目的 研究Caspase-3在缺血性脑损伤中的作用，进一步探讨缺血性脑血管病的分子机制。方法 用Belayev改良的Longa线栓法制备大鼠局灶性大脑中动脉(MCA)缺血／再灌注模型，TTC染色观察梗死灶的形成，分别用原位杂交及免疫组化技术检测鼠脑中Caspase-3 mRNA与活性蛋白的表达。结果 缺血2小时再灌注24小时，TTC染色见明显的梗死灶形成，正常脑组织、假手术组及MCAO缺血对侧脑中有少量的Caspase-3 mRNA表达，但活性蛋白几无表达；再灌注24小时后，缺血侧脑中Caspase-3 mRNA表达明显增强，蛋白质活化增多，再灌注48小时进一步增加。结论 细胞凋亡机制参与了缺血后迟发性神经元死亡，Caspase-3在其中起重要作用。

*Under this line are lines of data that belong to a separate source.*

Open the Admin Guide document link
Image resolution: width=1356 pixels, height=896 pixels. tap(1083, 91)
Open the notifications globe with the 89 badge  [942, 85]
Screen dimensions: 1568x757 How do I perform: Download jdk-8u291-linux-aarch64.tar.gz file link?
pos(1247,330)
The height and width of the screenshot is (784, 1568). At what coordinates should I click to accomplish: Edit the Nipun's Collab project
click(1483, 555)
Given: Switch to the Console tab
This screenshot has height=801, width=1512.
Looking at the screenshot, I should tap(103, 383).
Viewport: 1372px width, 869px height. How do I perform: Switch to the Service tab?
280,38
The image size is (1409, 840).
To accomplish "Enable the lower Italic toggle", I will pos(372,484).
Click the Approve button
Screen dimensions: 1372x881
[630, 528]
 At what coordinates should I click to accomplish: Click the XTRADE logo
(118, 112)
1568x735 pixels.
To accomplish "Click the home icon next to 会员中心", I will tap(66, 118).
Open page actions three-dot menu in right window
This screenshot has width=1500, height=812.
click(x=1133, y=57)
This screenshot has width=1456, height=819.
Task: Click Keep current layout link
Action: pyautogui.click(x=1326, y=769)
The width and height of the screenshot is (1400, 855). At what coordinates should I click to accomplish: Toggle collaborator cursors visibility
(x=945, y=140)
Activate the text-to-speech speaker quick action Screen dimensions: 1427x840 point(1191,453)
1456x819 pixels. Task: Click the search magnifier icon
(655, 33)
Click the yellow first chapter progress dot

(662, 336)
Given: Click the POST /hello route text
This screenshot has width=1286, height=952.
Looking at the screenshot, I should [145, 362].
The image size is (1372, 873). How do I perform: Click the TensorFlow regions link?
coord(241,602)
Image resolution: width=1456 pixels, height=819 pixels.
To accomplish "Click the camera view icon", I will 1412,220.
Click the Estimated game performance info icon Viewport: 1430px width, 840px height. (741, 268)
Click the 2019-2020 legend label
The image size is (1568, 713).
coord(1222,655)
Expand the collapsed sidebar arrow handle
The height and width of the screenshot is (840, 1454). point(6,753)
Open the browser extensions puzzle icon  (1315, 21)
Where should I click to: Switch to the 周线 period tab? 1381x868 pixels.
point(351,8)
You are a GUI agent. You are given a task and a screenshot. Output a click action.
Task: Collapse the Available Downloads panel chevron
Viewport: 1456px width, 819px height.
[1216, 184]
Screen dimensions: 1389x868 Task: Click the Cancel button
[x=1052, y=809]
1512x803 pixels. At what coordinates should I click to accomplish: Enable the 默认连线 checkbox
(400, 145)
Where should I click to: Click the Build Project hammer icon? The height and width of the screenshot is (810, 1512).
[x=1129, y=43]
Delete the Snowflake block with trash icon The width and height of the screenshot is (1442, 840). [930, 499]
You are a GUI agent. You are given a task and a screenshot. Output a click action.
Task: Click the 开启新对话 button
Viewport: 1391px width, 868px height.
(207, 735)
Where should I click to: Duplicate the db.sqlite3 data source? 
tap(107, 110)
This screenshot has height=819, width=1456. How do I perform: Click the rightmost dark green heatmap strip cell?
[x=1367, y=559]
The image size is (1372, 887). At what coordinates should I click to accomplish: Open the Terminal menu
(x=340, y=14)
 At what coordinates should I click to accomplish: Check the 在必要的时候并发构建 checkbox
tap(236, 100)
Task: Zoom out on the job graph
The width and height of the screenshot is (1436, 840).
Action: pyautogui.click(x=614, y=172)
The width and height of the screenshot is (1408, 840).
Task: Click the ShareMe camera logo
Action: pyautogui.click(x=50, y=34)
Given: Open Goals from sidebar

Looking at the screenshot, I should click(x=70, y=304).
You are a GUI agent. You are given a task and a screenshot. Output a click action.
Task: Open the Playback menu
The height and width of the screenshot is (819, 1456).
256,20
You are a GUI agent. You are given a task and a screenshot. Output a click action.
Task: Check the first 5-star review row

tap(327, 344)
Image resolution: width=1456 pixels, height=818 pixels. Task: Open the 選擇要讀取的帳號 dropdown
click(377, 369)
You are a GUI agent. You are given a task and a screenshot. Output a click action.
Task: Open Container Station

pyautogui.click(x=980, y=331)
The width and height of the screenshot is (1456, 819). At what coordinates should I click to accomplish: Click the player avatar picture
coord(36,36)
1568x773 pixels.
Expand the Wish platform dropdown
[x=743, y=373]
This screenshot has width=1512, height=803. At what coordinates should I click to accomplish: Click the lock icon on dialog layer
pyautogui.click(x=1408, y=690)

Caspase-3 expression on MCA ischemia-reperfusion in rat models

Objective To study the role of caspase 3 in ischemic brain damage of rats, and further understand the molecular mechanisms of ischemic cerebral vascular disease.Methods Rat models of the left middle cerebral artery (MCA) occlusion/reperfusion were made using a modification of the intraluminal sature method of Longa established by Belayev, infarct zones were confirmed by 2,3,5 triphenyltetrazolium chloride (TTC) staining, and caspase 3 expression on brain sections at the mRNA and active protein level was detected with in situ hybridization and immunohistochemistry technique, respectively.Results After 2 hours of left MCA ischemia followed by 24 hours of reperfusion, obvious infarct in the MCA dominate regions was confirmed by TTC staining; low levels of caspase 3 mRNA, and fewer of its active protein expression was found in normal brains, sham brains and contralateral brains of MCAO rats; both caspase 3 mRNA and activated protein expression in ipsilateral region were increased after 24 hours of recirculation, and even higher levels were detected at 48 hours of reperfusion.Conclusion Apoptotic mechanism might involve in delayed neuronal death after cerebral ischemia, and caspase 3 might play an important role in ischemic neuronal injury.